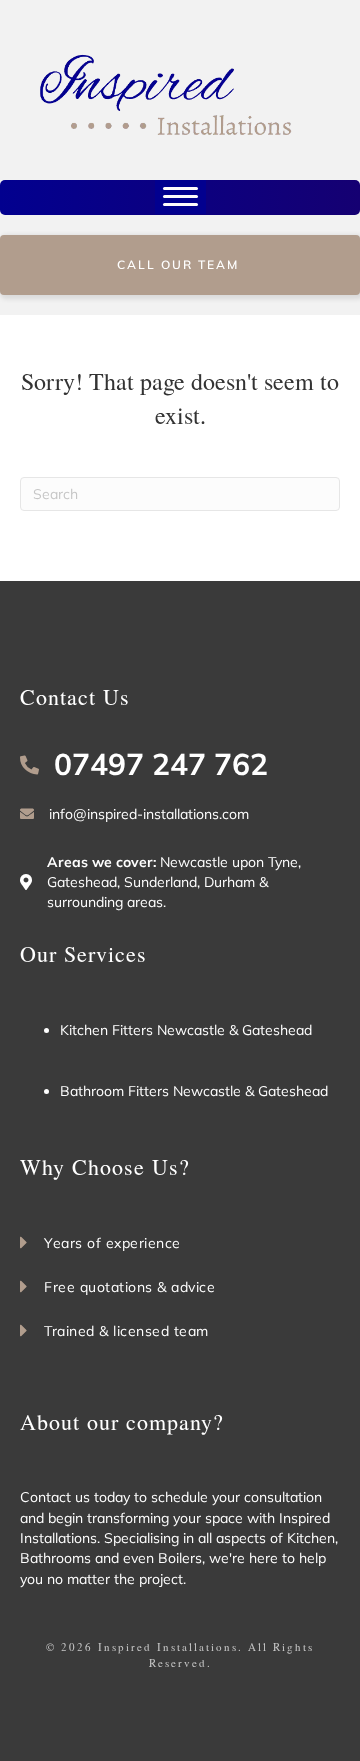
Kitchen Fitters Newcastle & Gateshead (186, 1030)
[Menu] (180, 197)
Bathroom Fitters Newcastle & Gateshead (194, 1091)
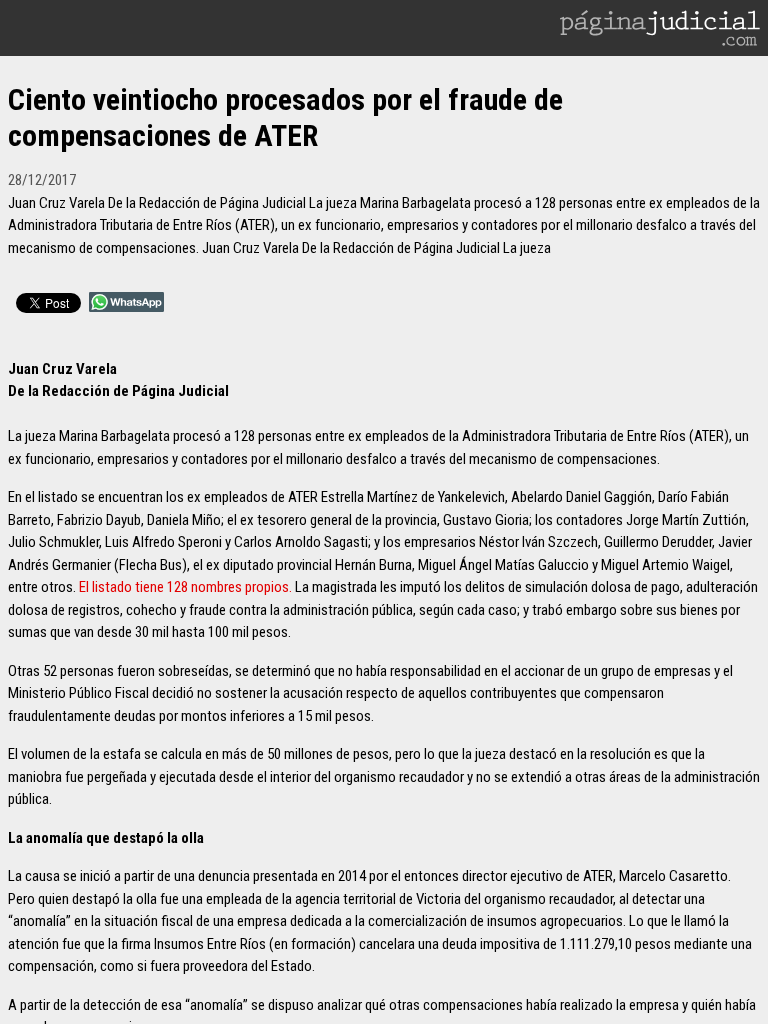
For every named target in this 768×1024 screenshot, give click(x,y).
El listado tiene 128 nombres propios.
□ □ □ □
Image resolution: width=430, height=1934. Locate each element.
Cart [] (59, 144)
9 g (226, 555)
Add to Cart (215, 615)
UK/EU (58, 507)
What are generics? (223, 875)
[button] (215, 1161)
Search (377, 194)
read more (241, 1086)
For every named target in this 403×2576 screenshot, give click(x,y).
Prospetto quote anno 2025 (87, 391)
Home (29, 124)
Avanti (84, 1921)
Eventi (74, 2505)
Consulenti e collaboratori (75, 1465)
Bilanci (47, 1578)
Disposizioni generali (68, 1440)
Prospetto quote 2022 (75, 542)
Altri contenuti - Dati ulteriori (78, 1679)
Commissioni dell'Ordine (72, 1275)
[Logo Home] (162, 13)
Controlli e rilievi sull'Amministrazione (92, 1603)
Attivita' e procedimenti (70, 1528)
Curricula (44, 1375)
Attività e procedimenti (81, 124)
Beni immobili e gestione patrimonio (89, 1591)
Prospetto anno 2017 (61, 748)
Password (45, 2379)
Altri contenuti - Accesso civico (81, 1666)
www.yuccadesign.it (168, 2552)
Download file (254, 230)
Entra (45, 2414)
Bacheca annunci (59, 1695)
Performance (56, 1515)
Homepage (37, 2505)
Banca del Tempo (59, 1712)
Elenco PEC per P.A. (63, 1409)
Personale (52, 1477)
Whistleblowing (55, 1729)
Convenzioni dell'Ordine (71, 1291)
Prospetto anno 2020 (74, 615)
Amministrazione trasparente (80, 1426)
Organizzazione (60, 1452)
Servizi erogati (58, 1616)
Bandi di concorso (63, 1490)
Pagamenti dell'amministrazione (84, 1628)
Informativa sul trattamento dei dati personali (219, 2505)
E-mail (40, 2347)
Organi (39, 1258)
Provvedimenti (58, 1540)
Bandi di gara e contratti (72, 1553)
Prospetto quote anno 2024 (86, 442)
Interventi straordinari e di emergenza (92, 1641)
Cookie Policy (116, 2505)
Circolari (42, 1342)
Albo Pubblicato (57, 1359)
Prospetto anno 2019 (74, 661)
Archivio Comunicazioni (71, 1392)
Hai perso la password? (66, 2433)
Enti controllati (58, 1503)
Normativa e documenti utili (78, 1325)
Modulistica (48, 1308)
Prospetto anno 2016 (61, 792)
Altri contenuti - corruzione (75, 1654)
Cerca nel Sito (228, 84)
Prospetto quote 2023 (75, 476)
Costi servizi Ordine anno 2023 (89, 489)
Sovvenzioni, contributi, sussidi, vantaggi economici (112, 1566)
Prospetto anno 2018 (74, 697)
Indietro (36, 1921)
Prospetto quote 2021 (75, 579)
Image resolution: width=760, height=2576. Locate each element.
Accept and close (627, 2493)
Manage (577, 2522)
□ □ □ □
• **The task**:
Take the material above from the line bearing "[Menu] (180, 197)" through the line bearing "El listado tiene 128 nombres propios." and write it out exactly, both end lines included. Pictures stay out.

• **Answer section**:
[Menu] (180, 197)
Bathroom Fitters Newcastle & Gateshead (194, 1091)
For every named target in this 768×1024 screenshot, give click(x,y).
El listado tiene 128 nombres propios.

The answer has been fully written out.